**What to produce:**
Reproduce every line of the data below word for word, keeping the original order.

Raw records
START

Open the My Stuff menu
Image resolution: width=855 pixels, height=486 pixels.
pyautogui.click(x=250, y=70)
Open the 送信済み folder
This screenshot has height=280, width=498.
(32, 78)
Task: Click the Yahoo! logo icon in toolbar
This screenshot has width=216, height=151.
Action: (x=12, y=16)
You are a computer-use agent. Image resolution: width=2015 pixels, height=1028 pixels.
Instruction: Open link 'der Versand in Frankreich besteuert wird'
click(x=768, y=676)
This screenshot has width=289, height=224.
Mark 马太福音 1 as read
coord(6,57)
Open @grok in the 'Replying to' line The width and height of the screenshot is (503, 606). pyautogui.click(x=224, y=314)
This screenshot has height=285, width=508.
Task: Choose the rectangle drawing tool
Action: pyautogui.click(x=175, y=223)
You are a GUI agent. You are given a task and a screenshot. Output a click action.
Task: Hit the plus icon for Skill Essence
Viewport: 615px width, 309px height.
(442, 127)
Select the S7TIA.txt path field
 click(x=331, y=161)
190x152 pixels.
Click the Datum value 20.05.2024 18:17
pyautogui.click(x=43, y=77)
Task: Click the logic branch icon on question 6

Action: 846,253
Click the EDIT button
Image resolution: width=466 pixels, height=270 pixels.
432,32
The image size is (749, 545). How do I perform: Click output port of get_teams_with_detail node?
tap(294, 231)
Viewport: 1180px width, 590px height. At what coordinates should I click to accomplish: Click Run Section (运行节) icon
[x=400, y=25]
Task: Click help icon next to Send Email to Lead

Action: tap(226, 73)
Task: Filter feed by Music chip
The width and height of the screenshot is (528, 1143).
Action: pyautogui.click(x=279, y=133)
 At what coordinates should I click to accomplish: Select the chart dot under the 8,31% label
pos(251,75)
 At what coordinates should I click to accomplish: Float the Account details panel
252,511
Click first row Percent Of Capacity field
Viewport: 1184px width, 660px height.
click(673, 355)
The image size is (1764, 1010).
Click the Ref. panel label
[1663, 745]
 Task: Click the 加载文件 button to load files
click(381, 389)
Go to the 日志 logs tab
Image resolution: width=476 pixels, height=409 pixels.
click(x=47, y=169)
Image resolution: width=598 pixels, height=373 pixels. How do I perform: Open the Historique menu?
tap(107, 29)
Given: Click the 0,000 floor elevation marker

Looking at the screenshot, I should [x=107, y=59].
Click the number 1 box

END

**Answer for the task:**
Open the My Stuff menu
Image resolution: width=855 pixels, height=486 pixels.
pyautogui.click(x=250, y=70)
Open the 送信済み folder
This screenshot has height=280, width=498.
(32, 78)
Task: Click the Yahoo! logo icon in toolbar
This screenshot has width=216, height=151.
Action: (x=12, y=16)
You are a computer-use agent. Image resolution: width=2015 pixels, height=1028 pixels.
Instruction: Open link 'der Versand in Frankreich besteuert wird'
click(x=768, y=676)
This screenshot has width=289, height=224.
Mark 马太福音 1 as read
coord(6,57)
Open @grok in the 'Replying to' line The width and height of the screenshot is (503, 606). pyautogui.click(x=224, y=314)
This screenshot has height=285, width=508.
Task: Choose the rectangle drawing tool
Action: pyautogui.click(x=175, y=223)
You are a GUI agent. You are given a task and a screenshot. Output a click action.
Task: Hit the plus icon for Skill Essence
Viewport: 615px width, 309px height.
(442, 127)
Select the S7TIA.txt path field
 click(x=331, y=161)
190x152 pixels.
Click the Datum value 20.05.2024 18:17
pyautogui.click(x=43, y=77)
Task: Click the logic branch icon on question 6

Action: 846,253
Click the EDIT button
Image resolution: width=466 pixels, height=270 pixels.
432,32
The image size is (749, 545). How do I perform: Click output port of get_teams_with_detail node?
tap(294, 231)
Viewport: 1180px width, 590px height. At what coordinates should I click to accomplish: Click Run Section (运行节) icon
[x=400, y=25]
Task: Click help icon next to Send Email to Lead

Action: tap(226, 73)
Task: Filter feed by Music chip
The width and height of the screenshot is (528, 1143).
Action: pyautogui.click(x=279, y=133)
 At what coordinates should I click to accomplish: Select the chart dot under the 8,31% label
pos(251,75)
 At what coordinates should I click to accomplish: Float the Account details panel
252,511
Click first row Percent Of Capacity field
Viewport: 1184px width, 660px height.
click(673, 355)
The image size is (1764, 1010).
Click the Ref. panel label
[1663, 745]
 Task: Click the 加载文件 button to load files
click(381, 389)
Go to the 日志 logs tab
Image resolution: width=476 pixels, height=409 pixels.
click(x=47, y=169)
Image resolution: width=598 pixels, height=373 pixels. How do I perform: Open the Historique menu?
tap(107, 29)
Given: Click the 0,000 floor elevation marker

Looking at the screenshot, I should [x=107, y=59].
Click the number 1 box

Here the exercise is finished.